Arrecadação tributária bate recorde após aumento de impostos
O governo espera arrecadar 23,6% do PIB em 2026, igualando recorde de 2010

Após implementar uma série de aumentos de impostos, a equipe econômica do governo federal prevê que a arrecadação total de tributos, incluindo contribuições e royalties do petróleo, atinja um novo recorde em 2026.
A expectativa é que a arrecadação represente 23,6% do Produto Interno Bruto (PIB), igualando a marca anterior registrada em 2010. Essa métrica é considerada pelos especialistas como uma forma mais precisa para comparações históricas do que os números absolutos.
✨ Ministro Dario Durigan destaca a justiça tributária na recomposição fiscal.
Recomposição Fiscal em Nível Federal
O ministro da Fazenda, Dario Durigan, explicou que o governo liderado por Luiz Inácio Lula da Silva está comprometido com uma "recomposição fiscal", priorizando a justiça tributária.

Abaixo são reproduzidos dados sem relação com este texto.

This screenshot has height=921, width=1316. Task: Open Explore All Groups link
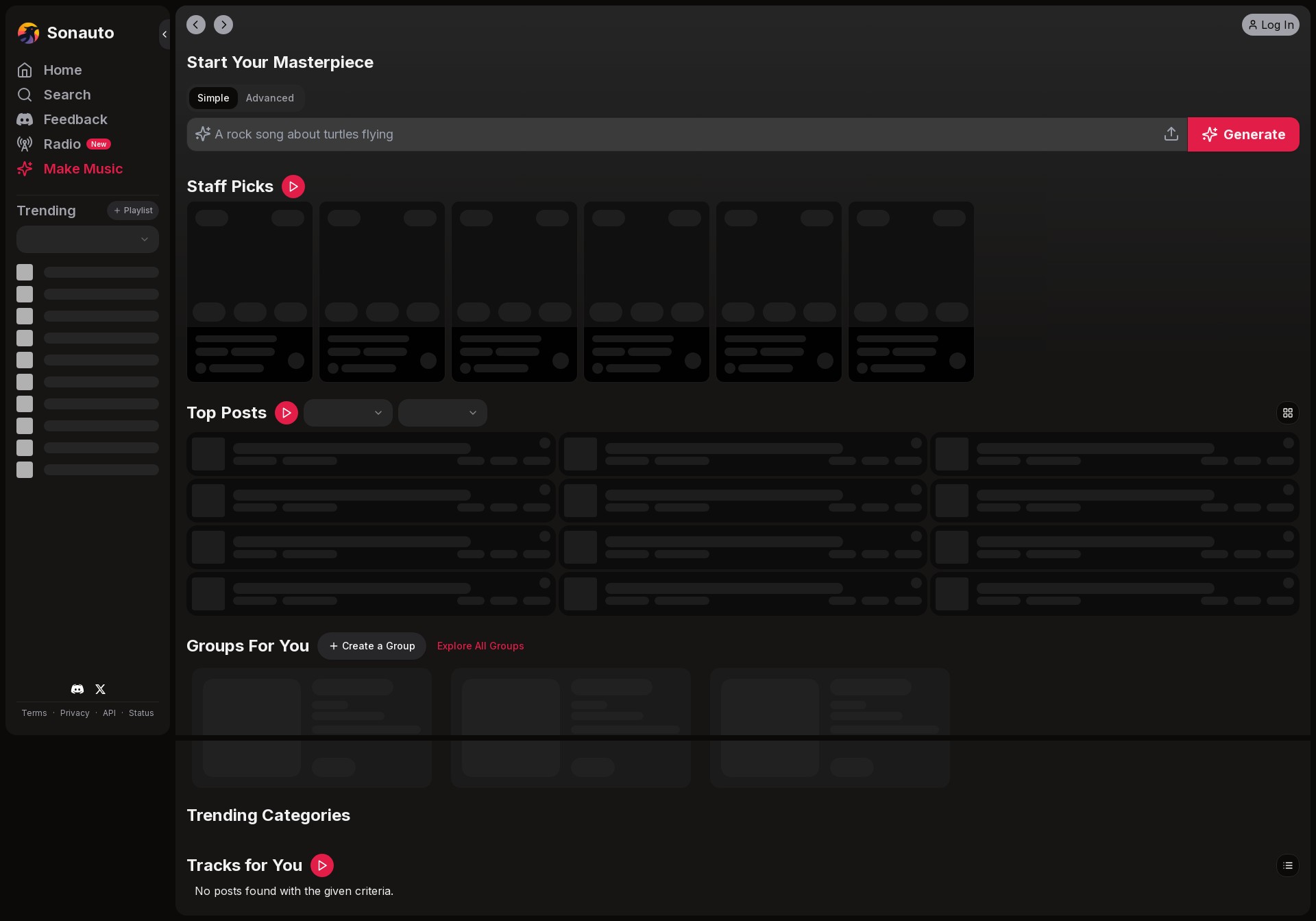point(480,646)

Segundo Durigan, a estratégia visa taxar aqueles que têm maior capacidade econômica, possibilitando uma"ampla desoneração" para quem recebe salário.

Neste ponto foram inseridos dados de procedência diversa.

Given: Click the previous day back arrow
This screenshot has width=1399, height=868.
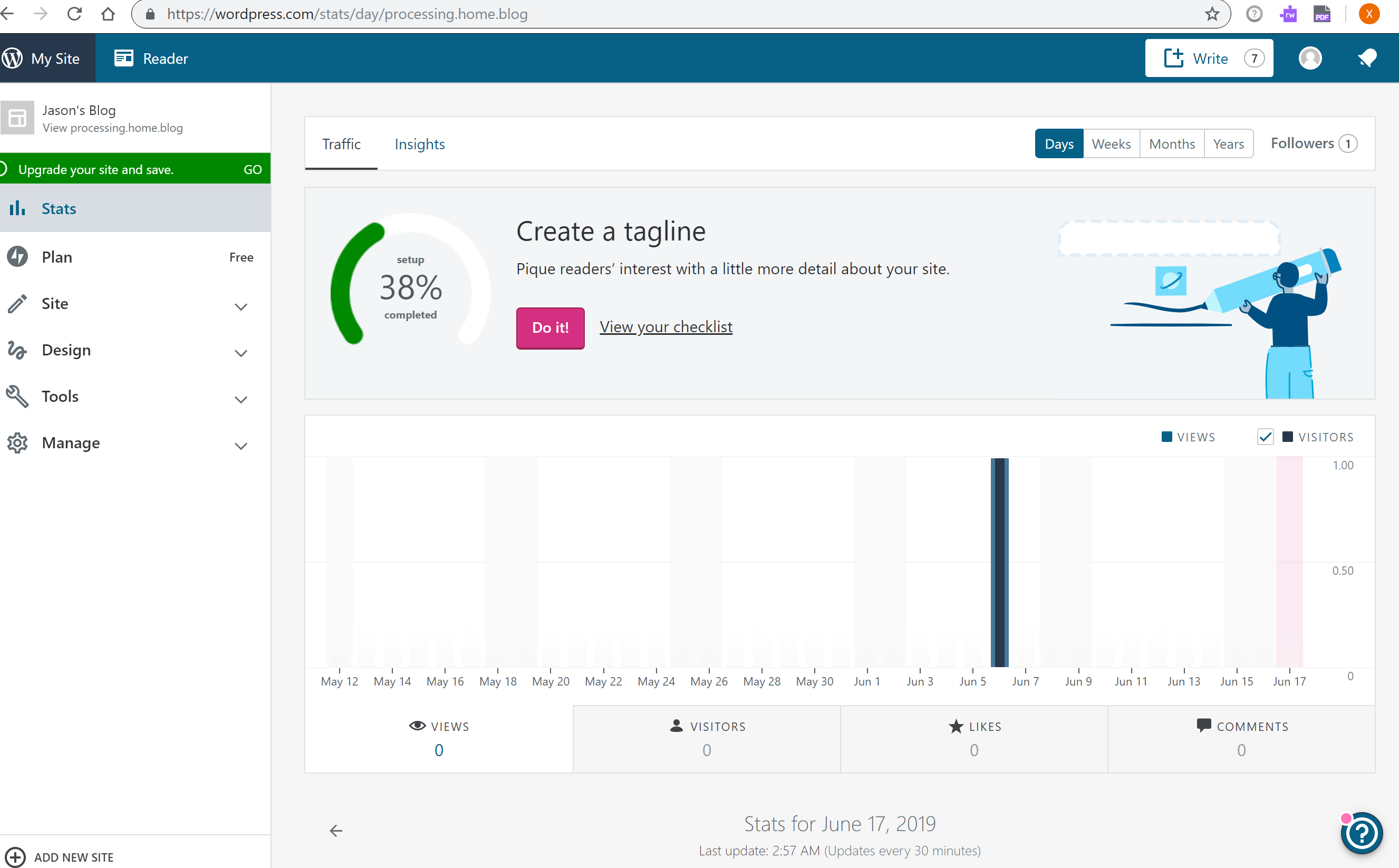Looking at the screenshot, I should pos(336,831).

Ele destacou que cerca de dez milhões de cidadãos se beneficiaram com isenções do imposto de renda e que aqueles que ganham até pouco mais de R$ 7 mil também estão sendo ajudados com reduções tributárias importantes.
Histórico de Aumentos Fiscais
Nos últimos anos, diversas medidas aumentaram a carga tributária, incluindo tributação mais alta sobre fundos exclusivos de alta renda, alterações na tributação de incentivos concedidos por estados e um aumento contínuo em impostos sobre combustíveis. Além disso, o governo reonerou a folha de pagamentos e implementou novas taxas em atividades como as apostas online.

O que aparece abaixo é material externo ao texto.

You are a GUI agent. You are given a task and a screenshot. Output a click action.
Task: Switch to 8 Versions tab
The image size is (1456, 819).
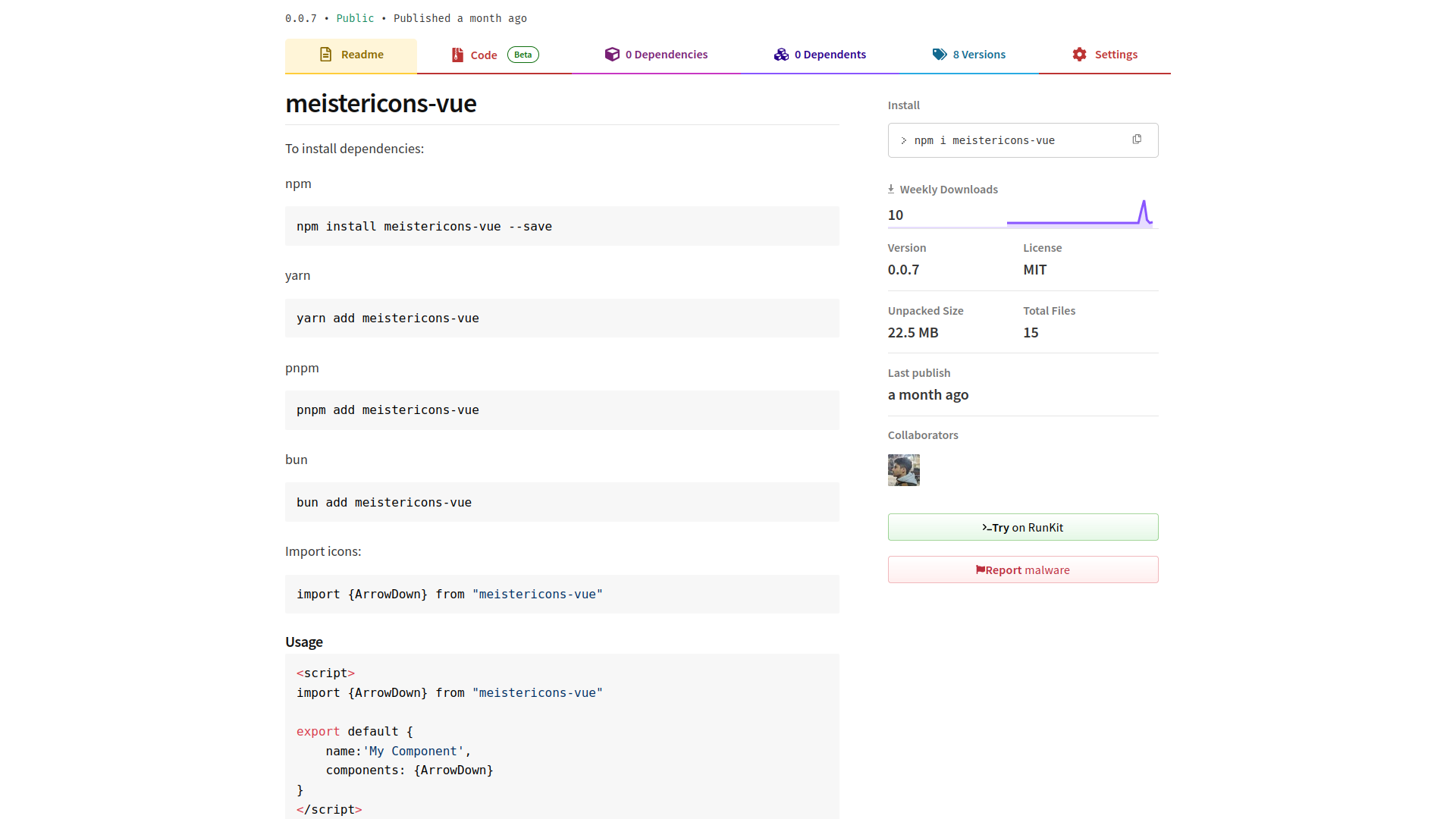pos(978,55)
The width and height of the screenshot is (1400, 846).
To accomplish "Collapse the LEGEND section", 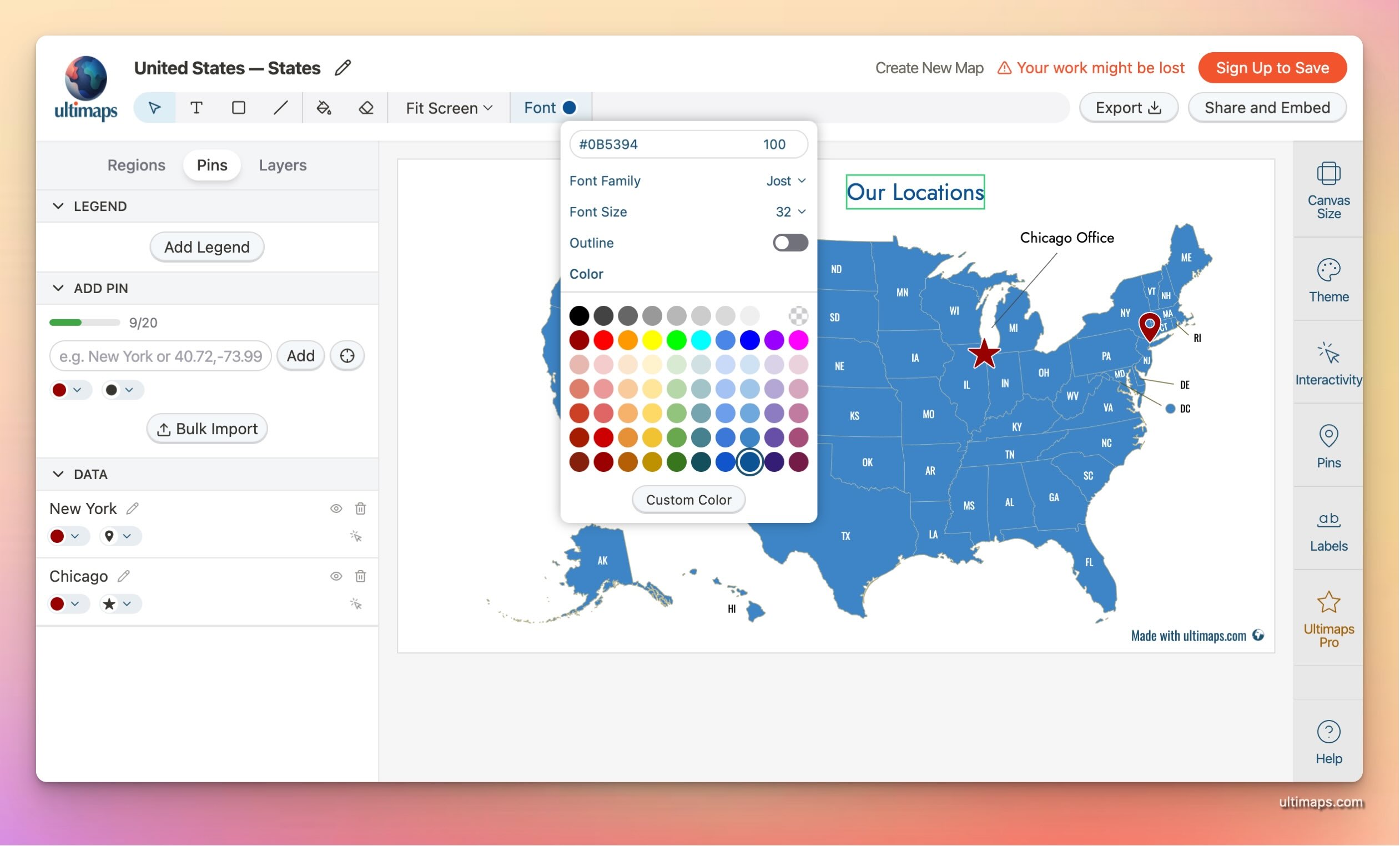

As mudanças foram acompanhadas pela eliminação de benefícios antigos que não traziam resultados satisfatórios e corte em incentivos fiscais sem impacto econômico significativo.
Planos Futuros de Arrecadação
No projeto da Lei de Diretrizes Orçamentárias (PLDO) de 2027, apresentado ao Congresso Nacional, a equipe econômica reafirmou seu compromisso em continuar as medidas para "recuperar a base arrecadatória", buscando assegurar uma recomposição gradual do superávit e estabilizar a dívida a médio prazo.
O objetivo maior é controlar o endividamento público em relação ao PIB por meio de ações que eliminam benefícios fiscais que não geram os impactos esperados na economia, além de buscar uma tributação mais progressiva, onde os mais ricos pagam mais.